Brano citato:
* * * * * * *
Lynn Ferguson, scrittrice e presentatrice scozzese, «assolutamente e totalmente pro choice», si è scoperta incinta in età abbastanza avanzata, a 37 anni, e «improvvisamente, dopo 20 anni di egoismo edonista», nonostante i medici le abbiano proposto più volte di abortire per i problemi riscontrati al feto, «dissi di no, per me la possibilità non era nemmeno contemplabile». «Non era colpa del bambino, la responsabilità era mia», racconta la donna la sua storia all’emittente di New York The Moth.
SCONTRO CON I MEDICI. I medici cercarono in ogni modo di convincere Lynn a fare l’amniocentesi per verificare lo stato di salute del piccolo: «Più diventavano insistenti, più mi facevano pensare che avrei dovuto farla». Ma sapendo che la procedura diagnostica poteva danneggiare il piccolo o provocare un aborto, Lynn si oppose: «Forse che questo esame potrà dirmi se mio figlio sarà uno sciagurato?».
* * * * * * *
Riprendi il brano su Lynn Ferguson riportato sopra e prosegui il racconto a partire dall'ultima frase. L'elenco riportato più sotto non ha alcun ruolo in questo lavoro.

Blocco dati:
* * * * * * *
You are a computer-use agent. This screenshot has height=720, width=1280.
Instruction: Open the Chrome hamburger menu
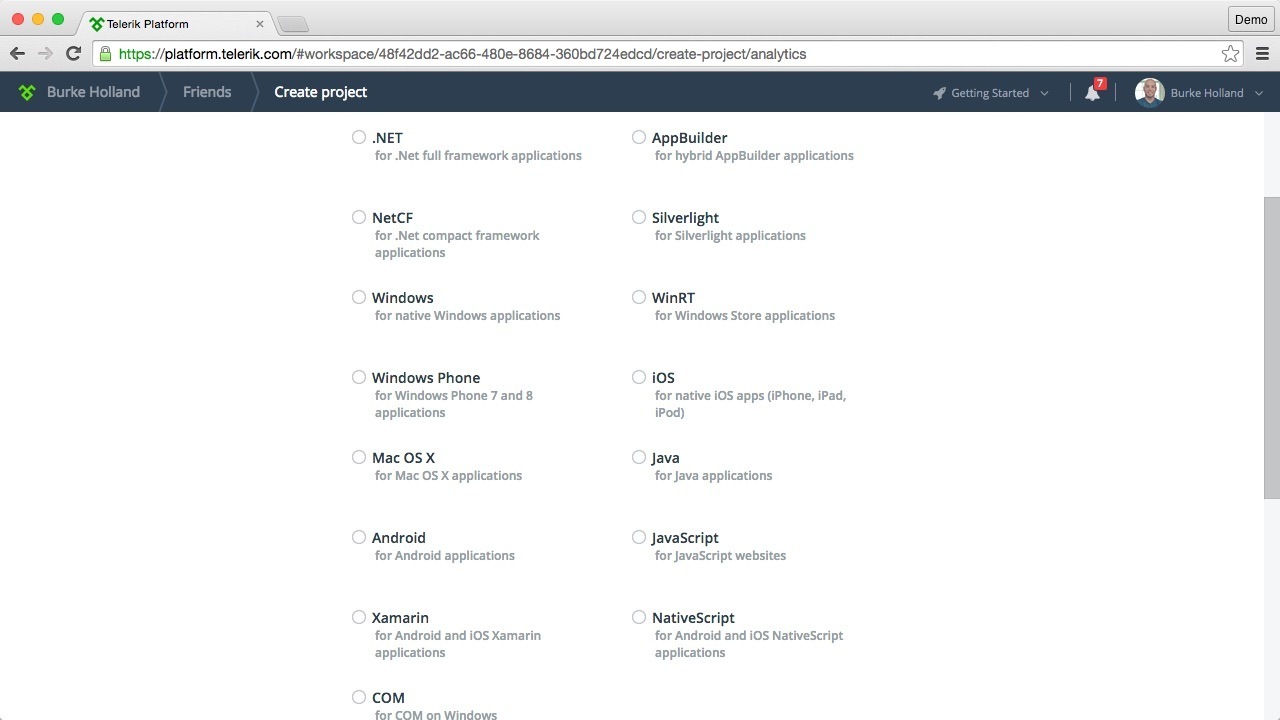point(1262,54)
* * * * * * *
Risultato atteso:
SINDROME DI DOWN. Alla 20esima settimana di gravidanza, l’ecografia rivelò un’anomalia: «Aveva una testa statisticamente grande. Poi guardando il cranio di mio figlio dissero che aveva delle cisti al plesso coroideo lungo una parete del cervello». Secondo i medici il bambino era affetto dalla sindrome di Down. «La sindrome di Down non era esattamente quello che avevamo pianificato. E sapevo che sarebbe stato probabilmente difficile affrontarla, per noi e per lui, in un modo che non sapevamo ancora». Eppure la fiera pro choice ha difeso il bambino così: «Essere Down non equivale certo ad essere delle brutte persone, vi sembra?».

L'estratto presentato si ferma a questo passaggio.